Structured Text

An HTML instance is like a text file, except that some of the characters are interpreted as markup. The markup gives structure to the document.

The instance represents a hierarchy of elements. Each element has a name , some attributes , and some content. Most elements are represented in the document as a start tag, which gives the name and attributes, followed by the content, followed by the end tag. For example:

	<!DOCTYPE HTML PUBLIC
	 	"-//W3 Organization//DTD W3 HTML 2.0//EN">
	<HTML>
	  <HEAD>
	    <TITLE>
	      A sample HTML document
	    </TITLE>
	  </HEAD>

	  <BODY>
	    <H1>
	      An Example of Structure
	      <br>
	      In HTML
	    </H1>
	    <P>
	      Here's a typical paragraph.
	    <UL>
	      <LI>
	        Item one has an
	        <A NAME="anchor">
	          anchor
	        </A>
	      <LI>
	        Here's item two.
	    </UL>
	  </BODY>
	</HTML>

Some elements (e.g. BR ) are empty. They have no content. They show up as just a start tag.

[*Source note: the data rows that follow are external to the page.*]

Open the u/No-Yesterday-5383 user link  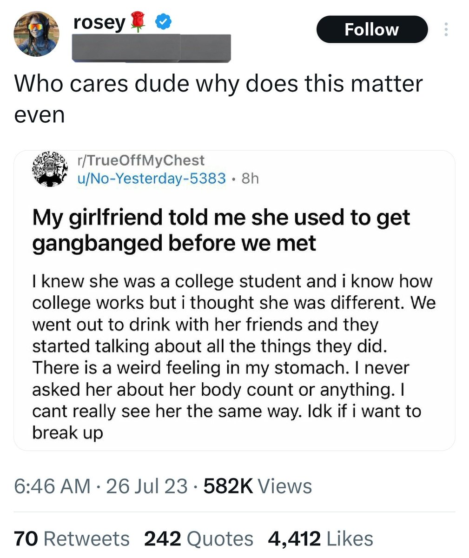coord(152,178)
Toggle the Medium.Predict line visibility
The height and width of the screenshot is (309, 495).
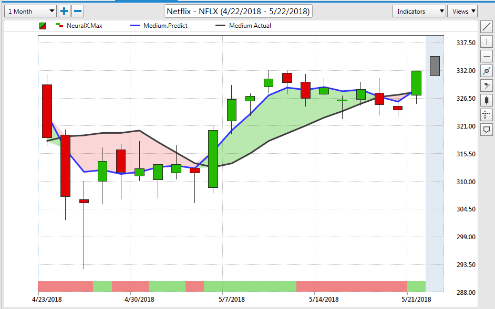point(164,26)
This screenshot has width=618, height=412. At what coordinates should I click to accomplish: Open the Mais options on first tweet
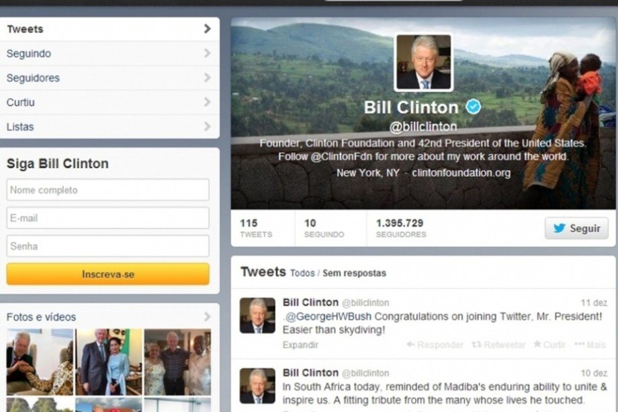(590, 345)
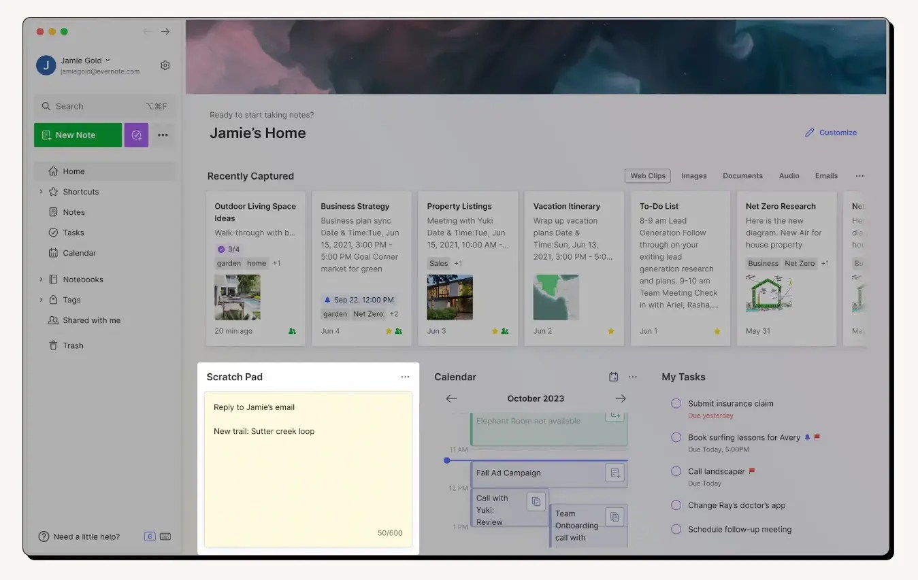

For the rest of the elements, the content is a sequence of data characters and nested elements. Some things such as forms and anchors cannot be nested, in which case this is mentioned in the text. Anchors and character highlighting may be put inside other constructs.

Tags

Most elements start and end with tags. Empty elements have no end tag. Start tags are delimited by <and >, and end tags are delimited by </ and >. For example:

	<h1> ... </H1>   <!-- uppercase = lowercase  -->
	<h1 > ... </h1 > <!-- spaces OK before > -->

The following are not valid tags:

	< h1>             <!-- this is not a tag at all -->
	<H1/> <H=1>       <!-- these are markup errors -->

NOTE:: The SGML declaration for HTML specifies SHORTTAG YES , which means that there are some other valid syntaxes for tags, e.g. NET tags: <em/.../ , empty start tags: <> , empty end tags: </> . Until such time as support for these idioms is widely deployed, their use is strongly discouraged.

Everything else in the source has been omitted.